Un cierto valor histórico (en el sentido del tipismo que según Lukács ha de estar presente en la narración histórica para que no sea falsa) lo daría esta película en tanto que trasfondo de la caída del régimen comunista. Hacia el final, los espías de la Stasi abandonan su puesto donde abrían el correo de la gente al oir por la radio que ha caído el Muro. Se nos deja intuir, quizá, que el muro cayó por la propia insostenibilidad del régimen, minado desde dentro por su falsedad—un ejemplo de la cual hemos visto en directo en la película. Aunque la caída del régimen no fue precisamente debida a la pérdida de fe o a la benevolencia de los hombres de la Stasi. Ni a los artistas y escritores de la RDA.
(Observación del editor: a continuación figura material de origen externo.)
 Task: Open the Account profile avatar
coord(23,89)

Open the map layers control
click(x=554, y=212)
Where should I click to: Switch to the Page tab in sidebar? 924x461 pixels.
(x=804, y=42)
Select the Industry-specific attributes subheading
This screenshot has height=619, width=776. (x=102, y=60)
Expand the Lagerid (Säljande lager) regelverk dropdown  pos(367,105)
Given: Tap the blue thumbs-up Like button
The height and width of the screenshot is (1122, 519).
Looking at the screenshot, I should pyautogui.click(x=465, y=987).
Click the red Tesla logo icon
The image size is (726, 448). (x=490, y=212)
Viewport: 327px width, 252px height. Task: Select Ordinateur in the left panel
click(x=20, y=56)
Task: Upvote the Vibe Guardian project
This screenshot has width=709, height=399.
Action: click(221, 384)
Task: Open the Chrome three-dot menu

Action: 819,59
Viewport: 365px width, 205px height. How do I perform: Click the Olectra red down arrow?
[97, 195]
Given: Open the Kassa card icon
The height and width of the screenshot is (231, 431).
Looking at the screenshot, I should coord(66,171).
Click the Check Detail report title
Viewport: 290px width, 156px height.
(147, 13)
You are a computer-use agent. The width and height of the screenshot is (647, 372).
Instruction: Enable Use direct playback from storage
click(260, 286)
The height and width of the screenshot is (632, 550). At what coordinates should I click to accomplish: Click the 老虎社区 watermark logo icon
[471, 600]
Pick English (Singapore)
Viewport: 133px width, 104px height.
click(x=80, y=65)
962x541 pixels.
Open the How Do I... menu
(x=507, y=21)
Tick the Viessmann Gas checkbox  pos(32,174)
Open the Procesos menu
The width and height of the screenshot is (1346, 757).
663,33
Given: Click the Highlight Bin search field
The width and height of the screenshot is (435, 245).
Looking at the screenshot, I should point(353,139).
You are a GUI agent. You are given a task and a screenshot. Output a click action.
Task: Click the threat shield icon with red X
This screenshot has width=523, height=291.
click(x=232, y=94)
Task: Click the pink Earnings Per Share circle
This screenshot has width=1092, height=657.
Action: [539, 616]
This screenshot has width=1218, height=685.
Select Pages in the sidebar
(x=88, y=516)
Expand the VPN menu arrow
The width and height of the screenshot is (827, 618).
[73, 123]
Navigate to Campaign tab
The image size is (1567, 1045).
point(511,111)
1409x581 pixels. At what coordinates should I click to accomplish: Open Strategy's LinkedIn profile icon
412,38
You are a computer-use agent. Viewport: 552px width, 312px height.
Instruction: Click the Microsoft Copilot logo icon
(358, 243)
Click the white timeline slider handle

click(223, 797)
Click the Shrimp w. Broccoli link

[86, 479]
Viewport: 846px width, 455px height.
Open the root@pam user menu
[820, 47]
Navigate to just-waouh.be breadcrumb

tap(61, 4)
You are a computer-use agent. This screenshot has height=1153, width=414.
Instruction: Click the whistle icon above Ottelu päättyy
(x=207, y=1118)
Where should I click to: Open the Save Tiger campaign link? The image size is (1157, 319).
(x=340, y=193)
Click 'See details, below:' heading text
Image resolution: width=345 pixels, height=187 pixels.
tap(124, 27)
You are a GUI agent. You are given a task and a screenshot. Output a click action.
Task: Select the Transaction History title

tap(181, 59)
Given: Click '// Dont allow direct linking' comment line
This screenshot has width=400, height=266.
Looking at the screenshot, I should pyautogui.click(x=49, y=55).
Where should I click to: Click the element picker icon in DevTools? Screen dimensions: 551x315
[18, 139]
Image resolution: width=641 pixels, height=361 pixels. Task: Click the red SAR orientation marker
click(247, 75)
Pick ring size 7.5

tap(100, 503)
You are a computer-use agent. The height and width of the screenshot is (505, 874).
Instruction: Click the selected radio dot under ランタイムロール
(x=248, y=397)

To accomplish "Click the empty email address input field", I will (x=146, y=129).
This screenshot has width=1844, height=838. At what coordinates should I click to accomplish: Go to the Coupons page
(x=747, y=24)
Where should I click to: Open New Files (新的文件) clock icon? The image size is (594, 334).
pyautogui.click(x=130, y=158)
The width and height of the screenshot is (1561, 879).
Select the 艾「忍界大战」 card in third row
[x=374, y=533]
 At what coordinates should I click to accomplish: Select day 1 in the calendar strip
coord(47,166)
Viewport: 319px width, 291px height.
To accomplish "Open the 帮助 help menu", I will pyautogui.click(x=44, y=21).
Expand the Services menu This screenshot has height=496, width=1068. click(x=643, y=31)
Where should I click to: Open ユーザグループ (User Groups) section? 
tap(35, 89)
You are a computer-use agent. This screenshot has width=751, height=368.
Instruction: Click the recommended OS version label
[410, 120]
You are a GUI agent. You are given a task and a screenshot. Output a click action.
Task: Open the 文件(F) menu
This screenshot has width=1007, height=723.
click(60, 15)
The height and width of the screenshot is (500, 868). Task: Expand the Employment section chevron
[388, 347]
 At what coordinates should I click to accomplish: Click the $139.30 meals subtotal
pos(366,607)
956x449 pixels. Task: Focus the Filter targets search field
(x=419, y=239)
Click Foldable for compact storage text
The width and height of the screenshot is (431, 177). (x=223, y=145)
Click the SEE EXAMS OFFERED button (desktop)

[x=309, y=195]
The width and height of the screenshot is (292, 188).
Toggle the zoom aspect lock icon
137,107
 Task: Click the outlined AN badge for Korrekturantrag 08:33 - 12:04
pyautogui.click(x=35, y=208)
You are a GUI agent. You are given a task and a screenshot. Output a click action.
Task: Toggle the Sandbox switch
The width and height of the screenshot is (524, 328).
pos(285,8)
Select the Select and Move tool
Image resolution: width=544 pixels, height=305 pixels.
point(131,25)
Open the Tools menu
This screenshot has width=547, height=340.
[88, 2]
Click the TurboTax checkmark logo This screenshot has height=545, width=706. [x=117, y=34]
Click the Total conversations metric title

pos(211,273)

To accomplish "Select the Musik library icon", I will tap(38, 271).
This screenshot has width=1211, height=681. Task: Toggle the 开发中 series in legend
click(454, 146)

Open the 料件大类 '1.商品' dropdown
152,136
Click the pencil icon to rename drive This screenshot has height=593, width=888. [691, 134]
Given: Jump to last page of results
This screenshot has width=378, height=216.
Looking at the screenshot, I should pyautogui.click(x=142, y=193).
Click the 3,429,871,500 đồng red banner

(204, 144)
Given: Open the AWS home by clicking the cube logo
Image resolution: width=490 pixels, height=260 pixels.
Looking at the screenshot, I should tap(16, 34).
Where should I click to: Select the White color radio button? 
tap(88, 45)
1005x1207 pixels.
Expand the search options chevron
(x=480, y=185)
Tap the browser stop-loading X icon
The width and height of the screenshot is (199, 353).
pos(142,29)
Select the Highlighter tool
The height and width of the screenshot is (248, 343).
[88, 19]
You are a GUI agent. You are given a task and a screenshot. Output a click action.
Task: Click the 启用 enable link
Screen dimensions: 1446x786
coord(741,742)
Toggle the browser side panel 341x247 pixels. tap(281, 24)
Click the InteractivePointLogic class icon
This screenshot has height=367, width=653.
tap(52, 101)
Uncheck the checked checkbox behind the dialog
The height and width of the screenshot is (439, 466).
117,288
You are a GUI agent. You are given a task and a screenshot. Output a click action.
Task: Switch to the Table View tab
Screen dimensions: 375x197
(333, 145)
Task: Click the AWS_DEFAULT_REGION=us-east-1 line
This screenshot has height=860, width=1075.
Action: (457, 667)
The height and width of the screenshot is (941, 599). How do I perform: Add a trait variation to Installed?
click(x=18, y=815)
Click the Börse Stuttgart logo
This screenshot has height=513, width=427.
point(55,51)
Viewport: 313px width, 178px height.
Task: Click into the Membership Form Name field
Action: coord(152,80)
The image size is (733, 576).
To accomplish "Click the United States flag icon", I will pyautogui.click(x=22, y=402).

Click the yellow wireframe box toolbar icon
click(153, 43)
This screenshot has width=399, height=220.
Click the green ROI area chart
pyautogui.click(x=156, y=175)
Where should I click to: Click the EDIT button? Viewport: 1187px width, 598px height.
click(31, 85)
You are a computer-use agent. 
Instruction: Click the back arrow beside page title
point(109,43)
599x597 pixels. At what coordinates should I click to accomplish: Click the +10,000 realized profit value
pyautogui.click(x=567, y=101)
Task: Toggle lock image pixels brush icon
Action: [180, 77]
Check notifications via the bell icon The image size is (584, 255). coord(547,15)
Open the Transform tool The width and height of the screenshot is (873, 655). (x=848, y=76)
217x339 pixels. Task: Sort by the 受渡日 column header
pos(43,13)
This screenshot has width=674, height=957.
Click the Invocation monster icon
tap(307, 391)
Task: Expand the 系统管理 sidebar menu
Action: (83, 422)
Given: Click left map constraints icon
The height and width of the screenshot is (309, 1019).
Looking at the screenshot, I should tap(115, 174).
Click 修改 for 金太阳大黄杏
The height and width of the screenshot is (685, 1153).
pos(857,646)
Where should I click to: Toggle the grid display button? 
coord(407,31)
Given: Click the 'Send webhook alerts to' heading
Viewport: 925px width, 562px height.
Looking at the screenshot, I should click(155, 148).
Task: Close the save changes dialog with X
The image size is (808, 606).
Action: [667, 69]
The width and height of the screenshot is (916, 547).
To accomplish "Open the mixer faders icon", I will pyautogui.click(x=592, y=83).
Así que en lo que tiene de factor corrector imaginario la película produce un cierto efecto de falsedad o de special pleading. Aunque son suficientemente creíbles, por desgracia, los muchos servilismos y bajezas que retrata en el trasfondo de la historia. Especialmente siniestra es la escena del chiste en la cantina. Un jefe de la Stasi pilla a un subordinado contando un chiste contra el gobierno, y le obliga a terminarlo con falsa camaradería. Luego lo aterra diciéndole que este es el fin de su carrera, etc. Y cuando lo tiene acoquinado, dice: "jaja, era broma, hombre", y cuenta él un chiste aún más fuerte sobre el jefe del Partido. Pero luego vemos al empleadillo destinado a un mal puesto en efecto: ahí se ve en claro la falta de criterio, la arbitrariedad y la ley del embudo que impera en los sistemas autoritarios, donde todo el mundo ha de estar vigilado hasta por sí mismo por la cuenta que le trae, y no hay relación auténtica posible entre las personas, todos sometidos a una inseguridad permanente sobre si están en privado o en público, todos bajo el Ojo Escrutador del Estado. El retrato que da la película de la pobreza espiritual, la cutrez ambiental y la sociedad de pesadilla a que lleva el totalitarismo. Es escalofriante pensar la de funcionarios perfectos que pasaron de servir al régimen nazi a servir al régimen comunista de la RDA- y los que aún continuarán lamiendo pólizas hoy en el nuevo régimen, mientras no les pidan que hagan otra cosa.
La vida de los otros. Dir. Florian Henckel von Donnersmarck. Intérpretes: Ulrich Mühe, Sebastian Koch, Martina Gedeck, Ulrich Tukur, Thomas Thieme, Hans-Uwe Bauer. Alemania, 2006.